* [PROBLEM REQUIREMENTS]:
Gather each line of the entries below that includes "checkbox".

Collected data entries
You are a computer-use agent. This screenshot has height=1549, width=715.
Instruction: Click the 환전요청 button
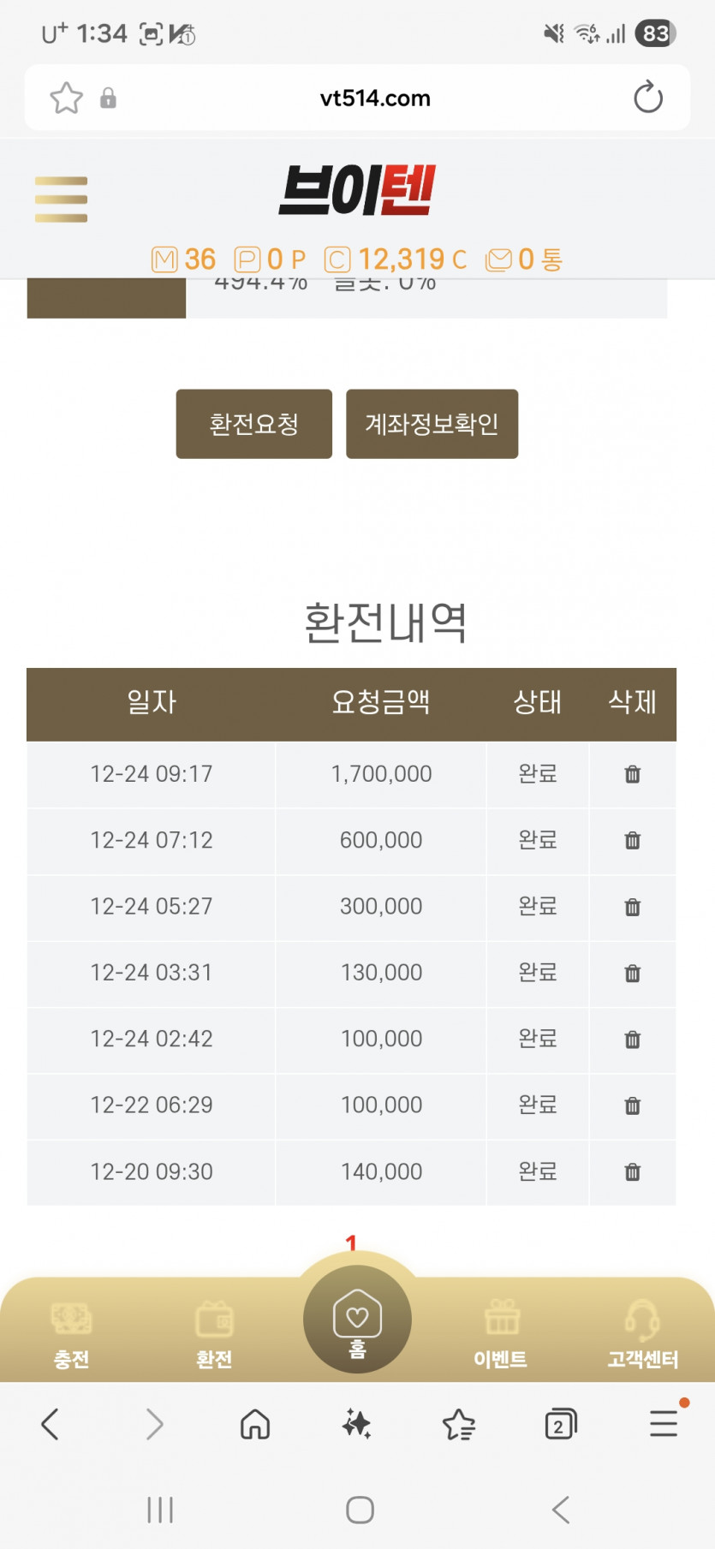[254, 424]
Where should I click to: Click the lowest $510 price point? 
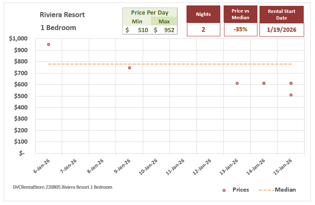291,95
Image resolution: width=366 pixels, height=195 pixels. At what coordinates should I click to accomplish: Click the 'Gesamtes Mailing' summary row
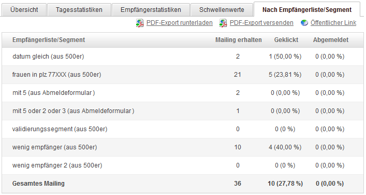[x=183, y=184]
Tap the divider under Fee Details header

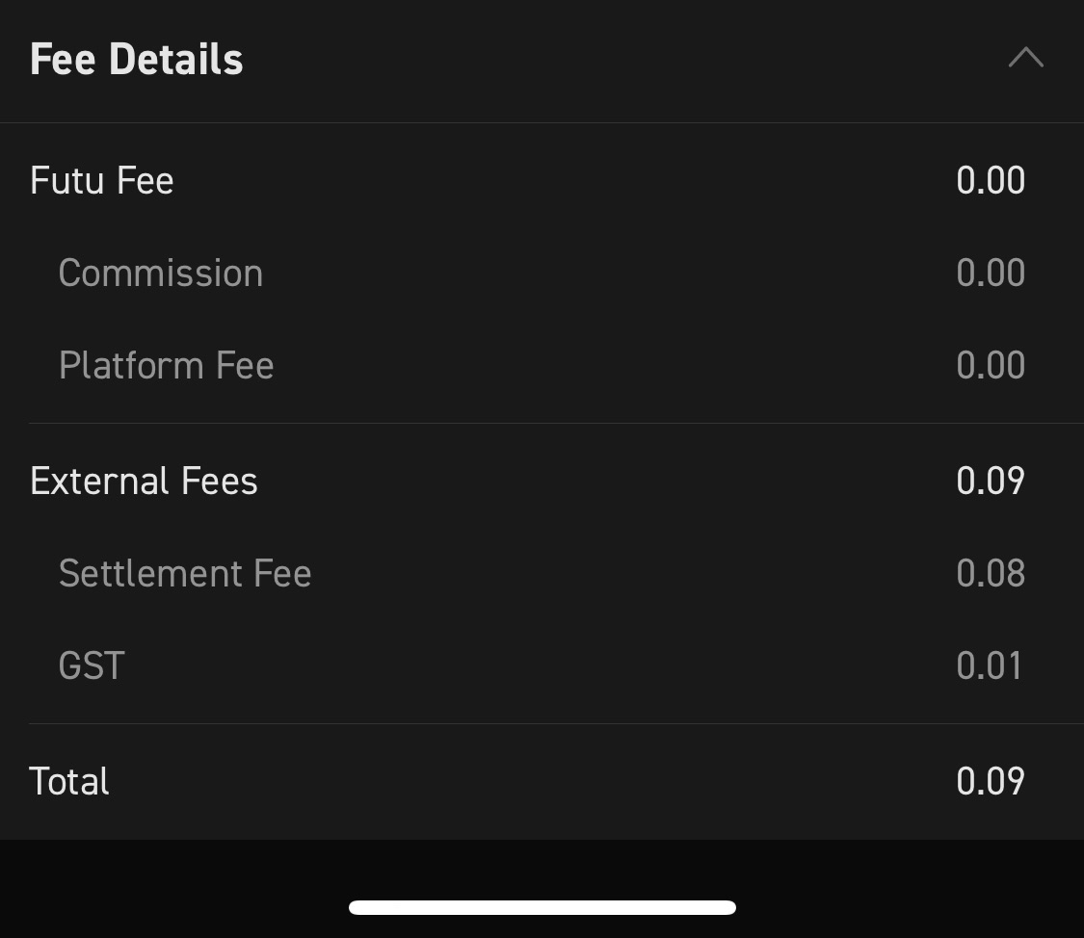[542, 122]
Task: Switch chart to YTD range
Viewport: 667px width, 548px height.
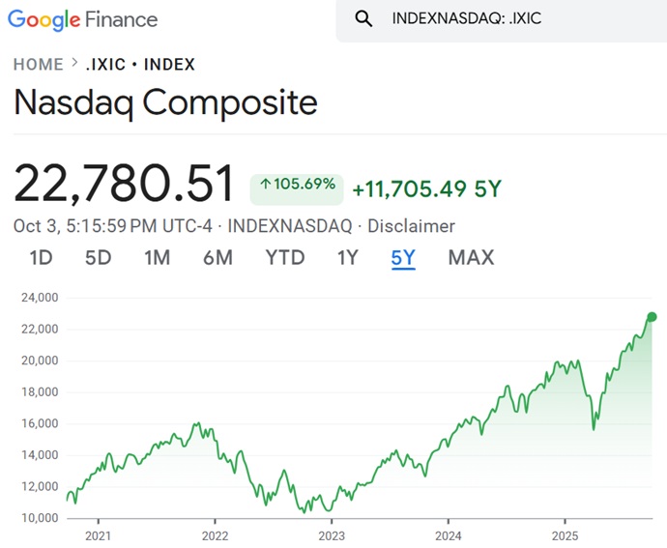Action: (285, 257)
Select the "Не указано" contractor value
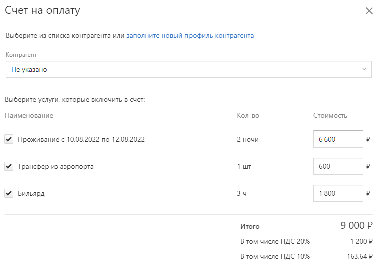Image resolution: width=380 pixels, height=271 pixels. click(x=29, y=69)
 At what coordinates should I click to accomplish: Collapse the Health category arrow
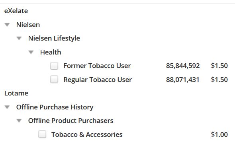(x=31, y=52)
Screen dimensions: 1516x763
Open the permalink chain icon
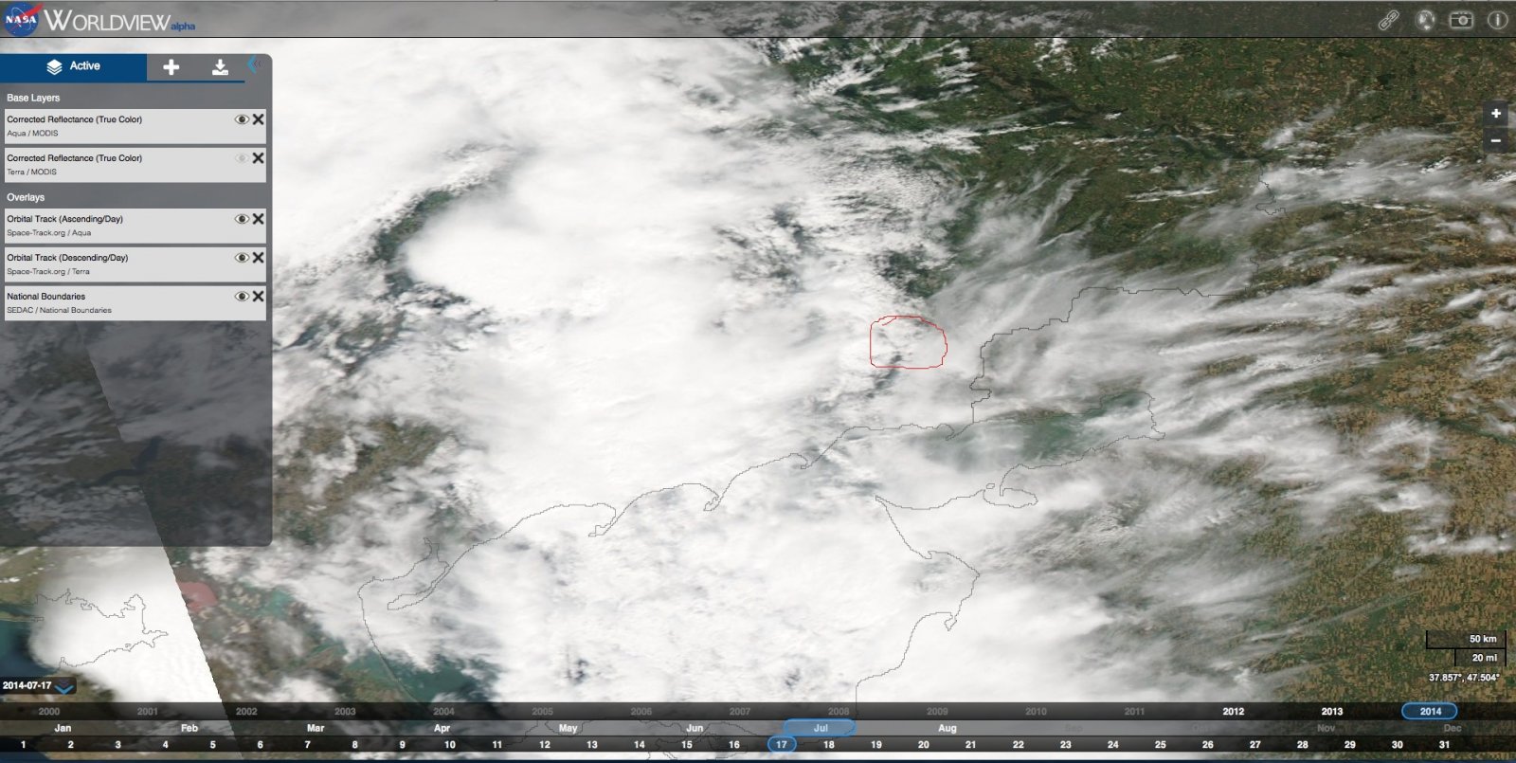point(1388,20)
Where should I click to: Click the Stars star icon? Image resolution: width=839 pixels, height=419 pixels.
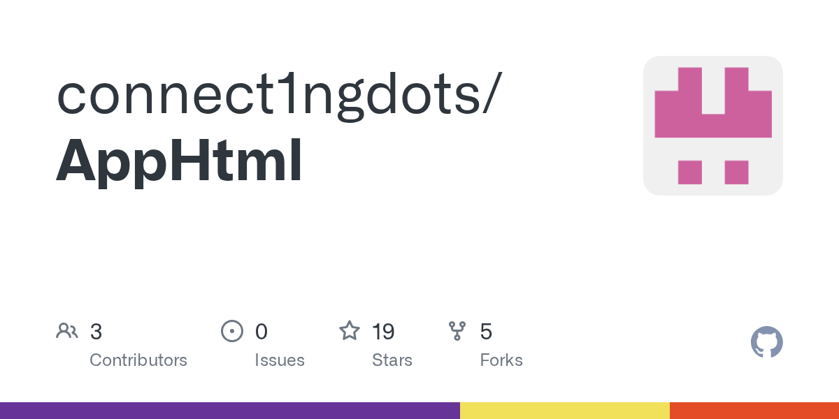[350, 331]
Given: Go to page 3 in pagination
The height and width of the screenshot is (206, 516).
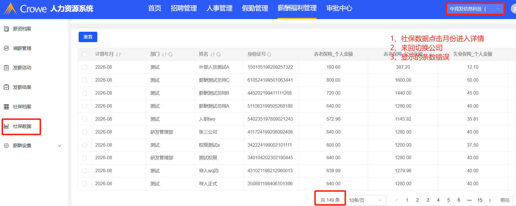Looking at the screenshot, I should click(428, 200).
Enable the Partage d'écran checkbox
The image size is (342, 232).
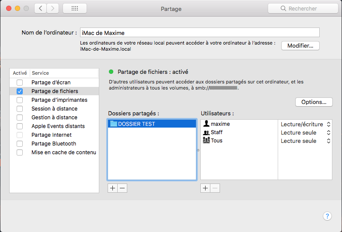(x=20, y=83)
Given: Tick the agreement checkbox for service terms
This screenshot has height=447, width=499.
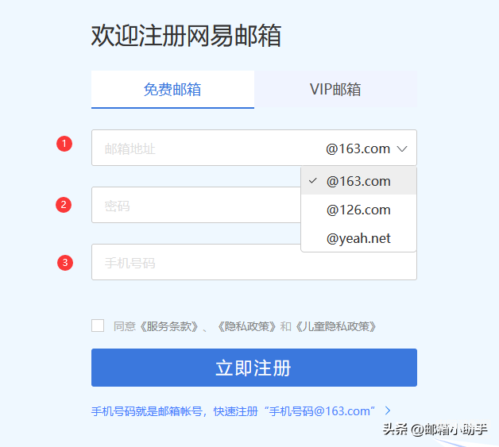Looking at the screenshot, I should click(98, 326).
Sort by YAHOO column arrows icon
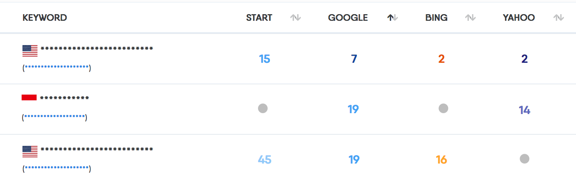 click(x=559, y=18)
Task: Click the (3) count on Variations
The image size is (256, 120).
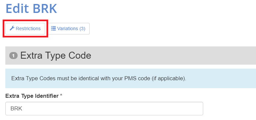Action: point(82,29)
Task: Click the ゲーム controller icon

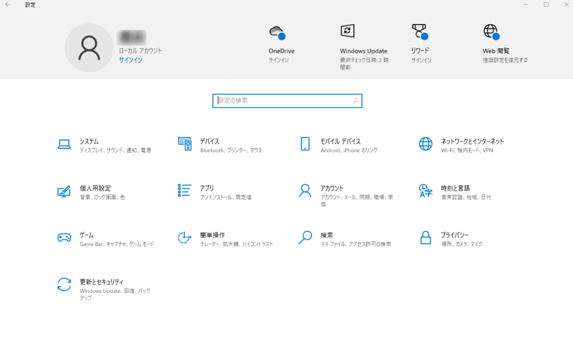Action: click(64, 238)
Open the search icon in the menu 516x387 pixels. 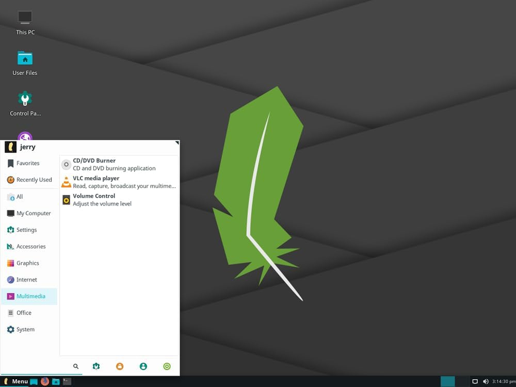[76, 366]
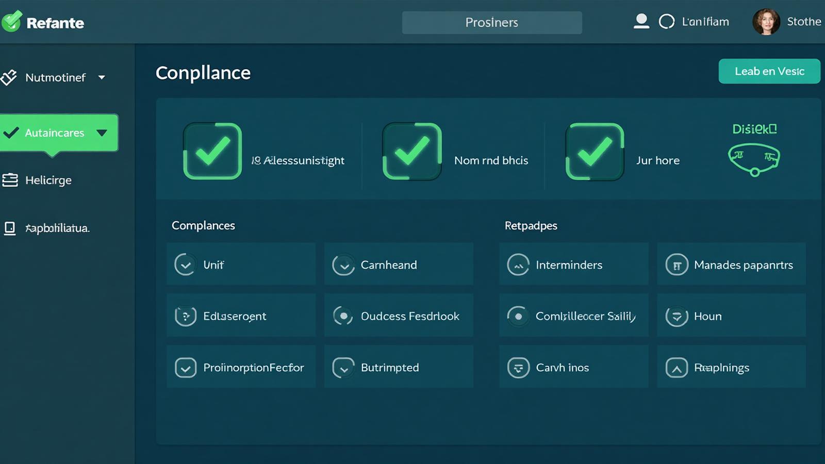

* [SOLVED EXERCISE]:
Enable the Partage d'écran checkbox
Given: Tick the agreement checkbox for service terms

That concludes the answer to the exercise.